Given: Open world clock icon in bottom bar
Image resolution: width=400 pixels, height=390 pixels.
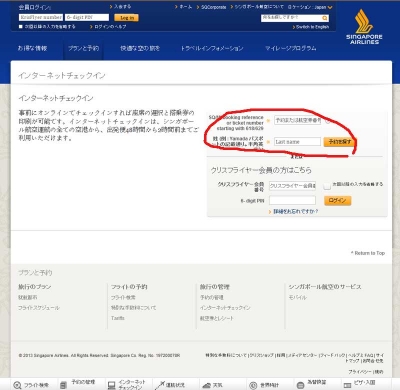Looking at the screenshot, I should point(253,385).
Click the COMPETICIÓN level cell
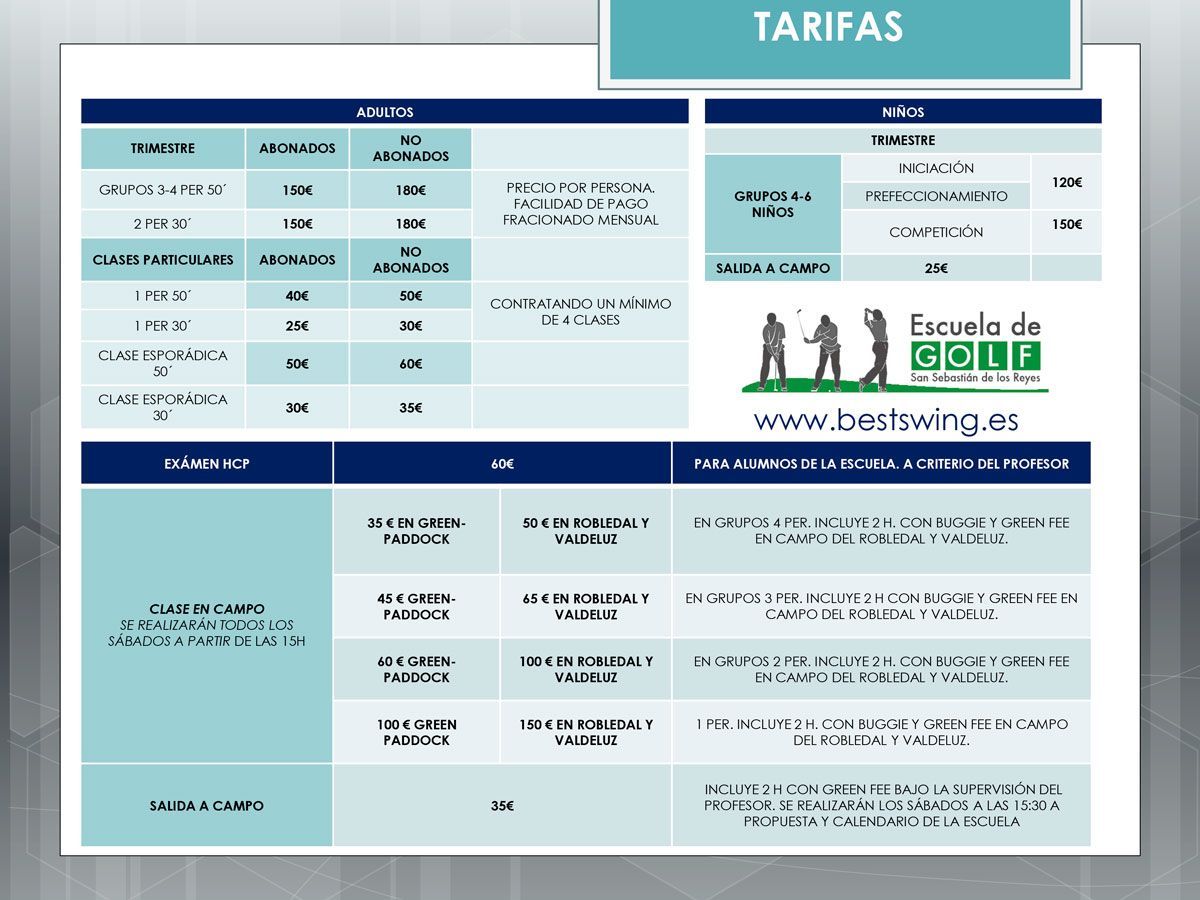 click(x=936, y=232)
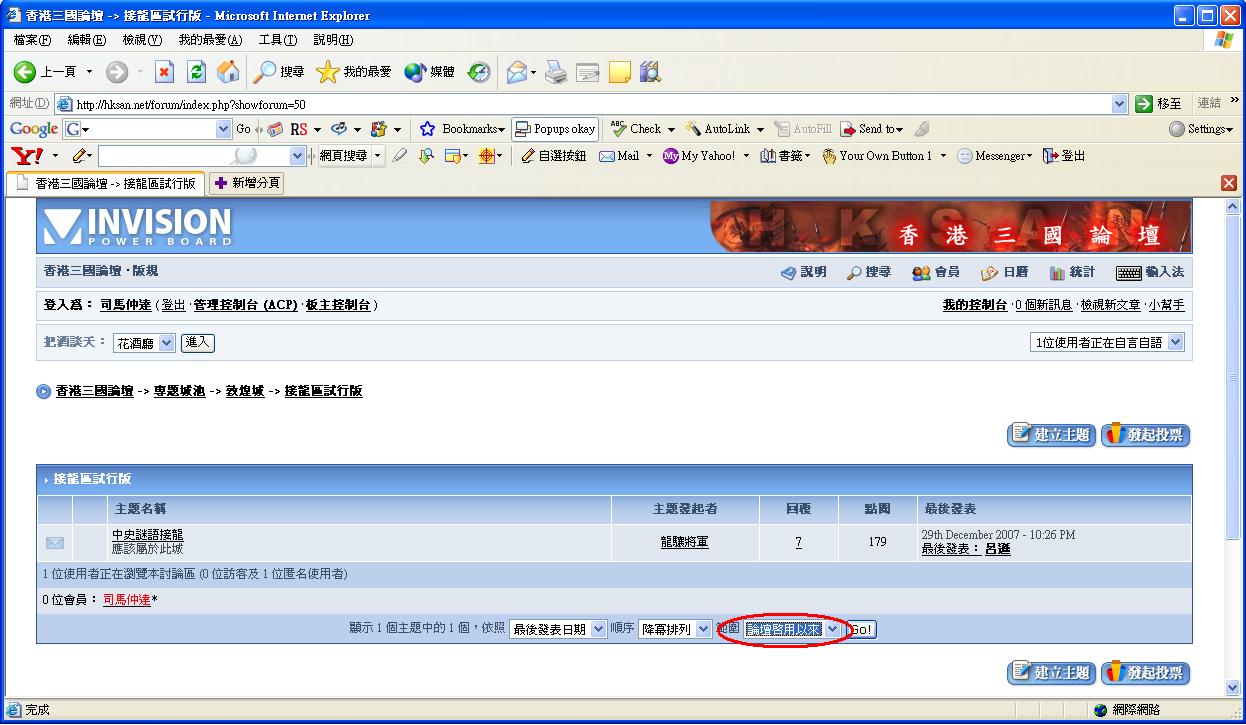Screen dimensions: 1246x725
Task: Click the IE Stop loading icon
Action: point(165,72)
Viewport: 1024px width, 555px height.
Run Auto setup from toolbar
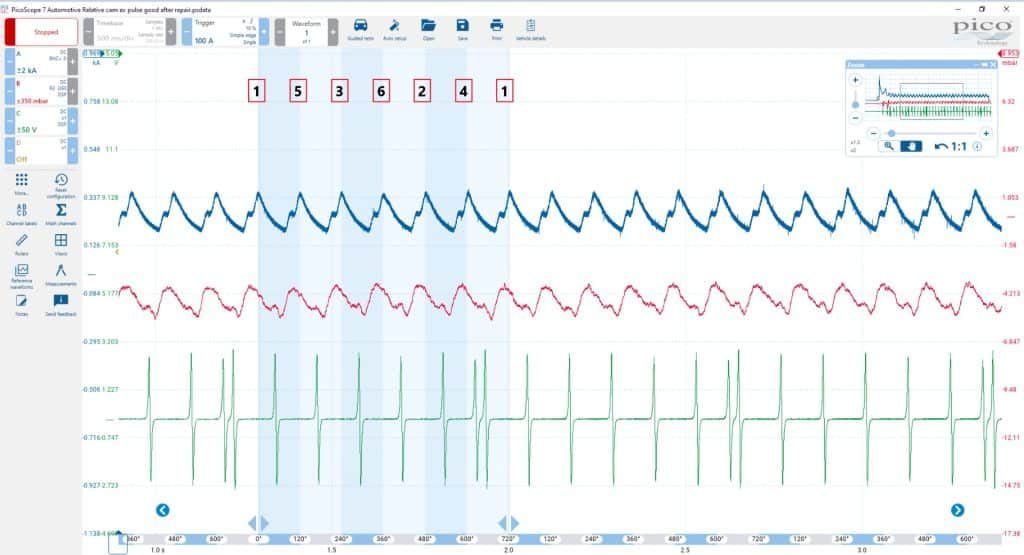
━━━━━━━━━━━━━━━━
**CHALLENGE:**
Convert the listing, from the line with "Viewport: 1024px width, 555px height." through its final line, into a numbered list, omitting blank lines and any pictures.

**EXERCISE OUTPUT:**
1. Viewport: 1024px width, 555px height.
2. Run Auto setup from toolbar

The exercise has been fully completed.